With the above code, we are setting the current state to an empty string when the browser is not listening and we are setting it to the search, title, or body based on the option that was selected. By doing this when getStateSetter we created earlier is called in the onResult it will return the appropriate state to be state setter.

Notice that above we are no longer calling the listen function in the onClick prop of the SpeakOption with text=’Search’, that because we no longer want to call it only when we click on the Search option rather we want it to be called when we click on any option and also before calling we need to check if the speech recognition is supported in the browser been used.

To do this, add the following lines of code after the useSpeechRecognition hook:

  // src/Notes.js
    useEffect(() => {
      if(current !== ''){
        if(!supported) alert('Speech recognition is not supported')
        if(current === 'body'){
          listen({interimResults: false})
        }else{
          listen()
        }
      }
    }, [current, listen, supported])

With the above code, whenever an option is clicked we check if speech recognition is supported if its not we alert a message indicating that, and if it is we call the listen function and when we start speaking, the transcript will be displayed in the respective input. 

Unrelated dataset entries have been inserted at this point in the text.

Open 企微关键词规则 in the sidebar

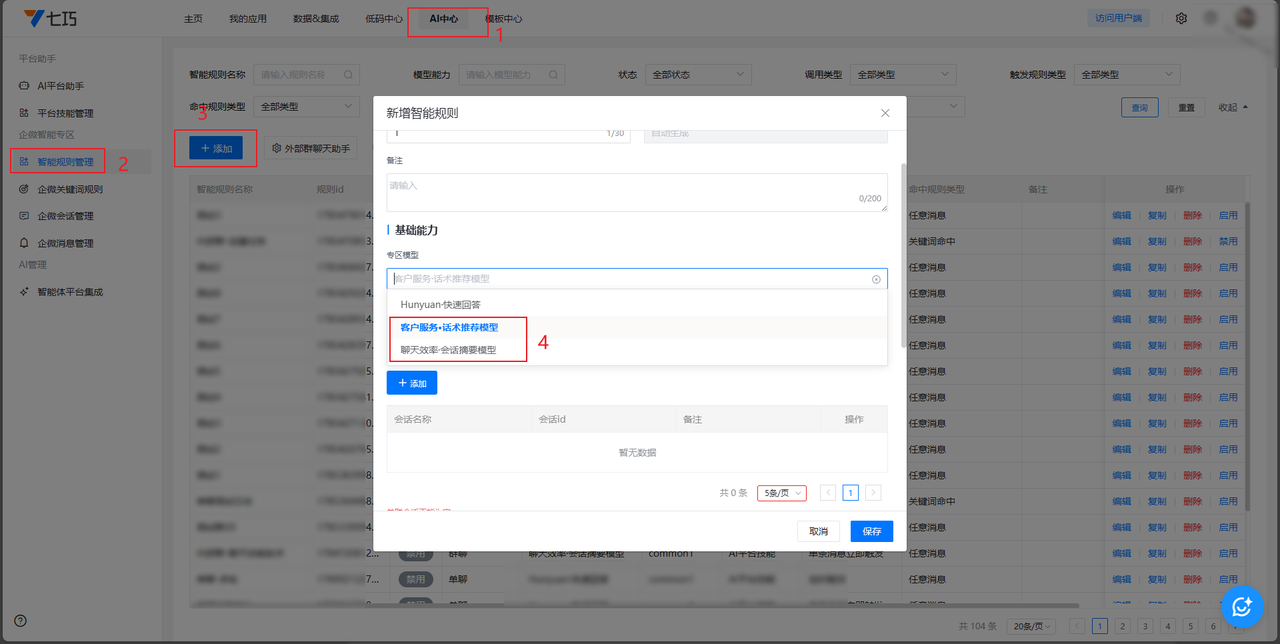69,189
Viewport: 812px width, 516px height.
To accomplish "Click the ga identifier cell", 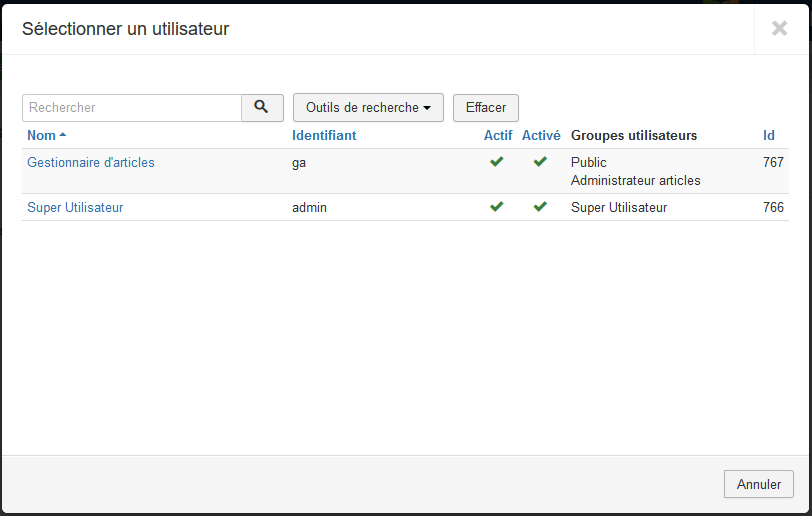I will point(299,162).
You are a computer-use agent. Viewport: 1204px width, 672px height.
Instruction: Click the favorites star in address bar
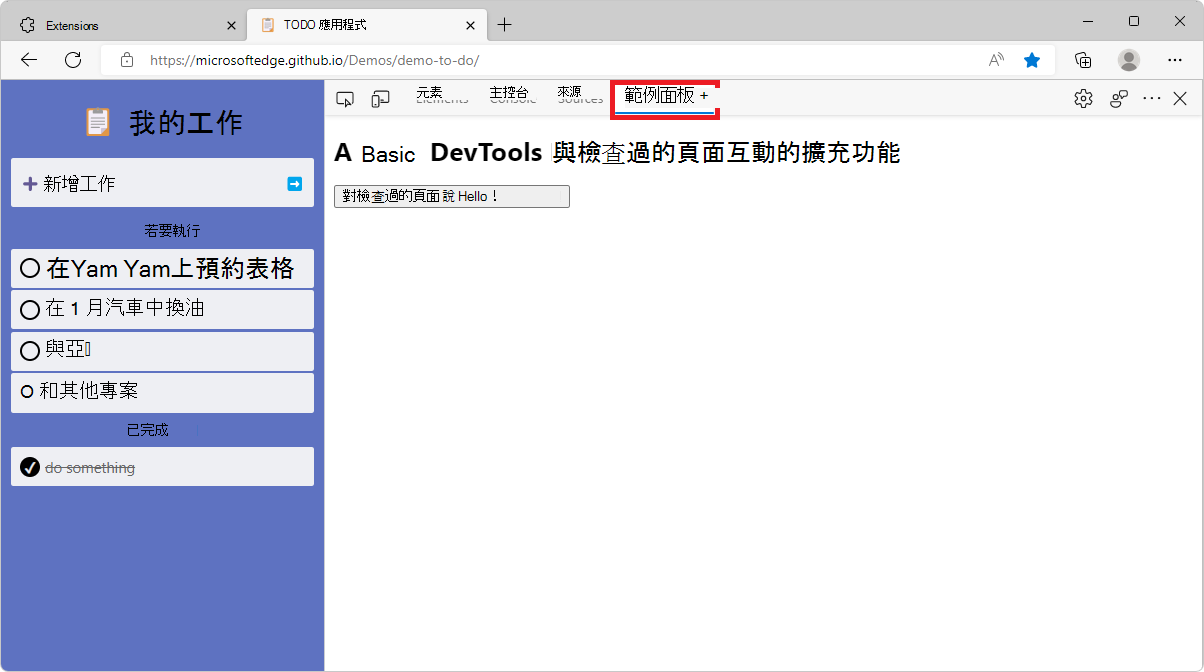(1032, 60)
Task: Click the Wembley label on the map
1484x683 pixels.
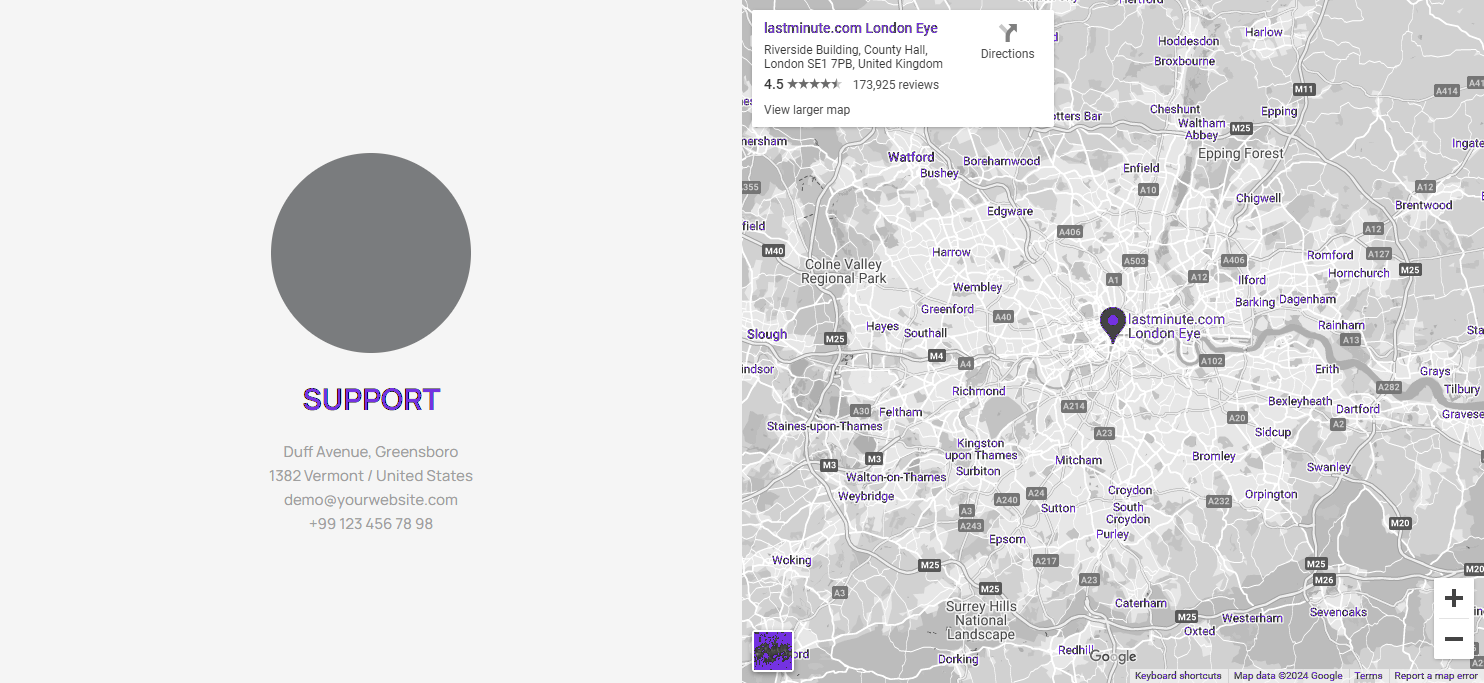Action: 977,287

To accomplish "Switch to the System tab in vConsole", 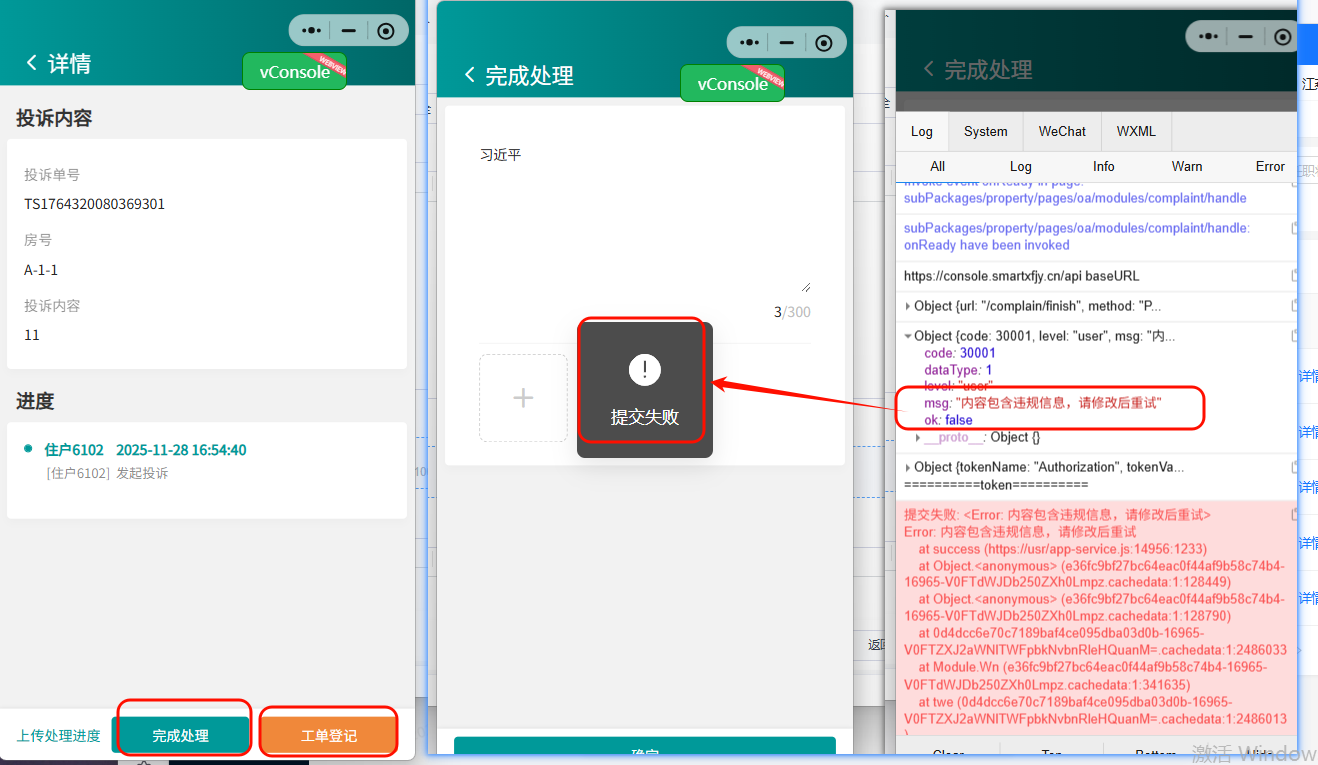I will 985,131.
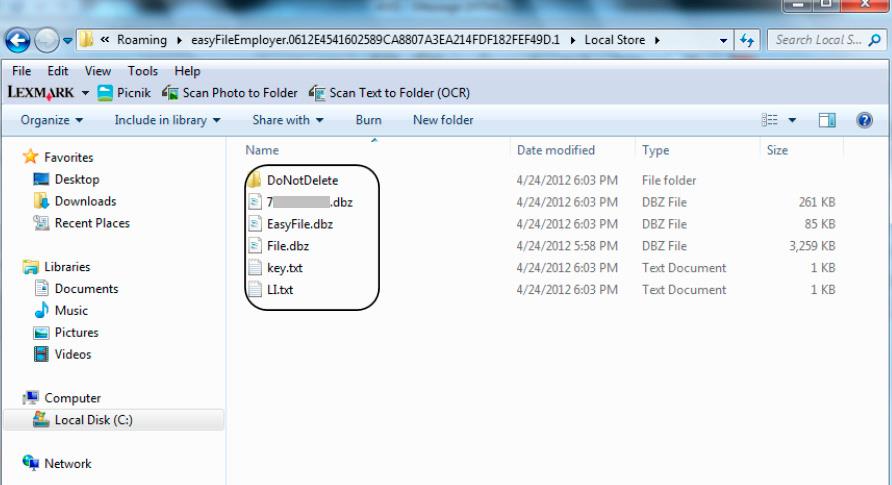The height and width of the screenshot is (485, 892).
Task: Open the View menu
Action: (98, 72)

In the above code notice that when the value of current equal body we are passing {interimResults: false}. Were are doing this because in the getStateSetter function we are setting the body state to append to the previous state so by setting set the interimResults property to false onResult won’t return the speech transcript in realtime which at first will probably not be correct but it will return the fully processed speech transcript which will then be appended to the previous body state.

Conclusion

In this tutorial, we learned how to use React speech kit — a wrapper for the Web Speech API and how to use its speech recognition hook to implement speech-to-text functionality by building a note app.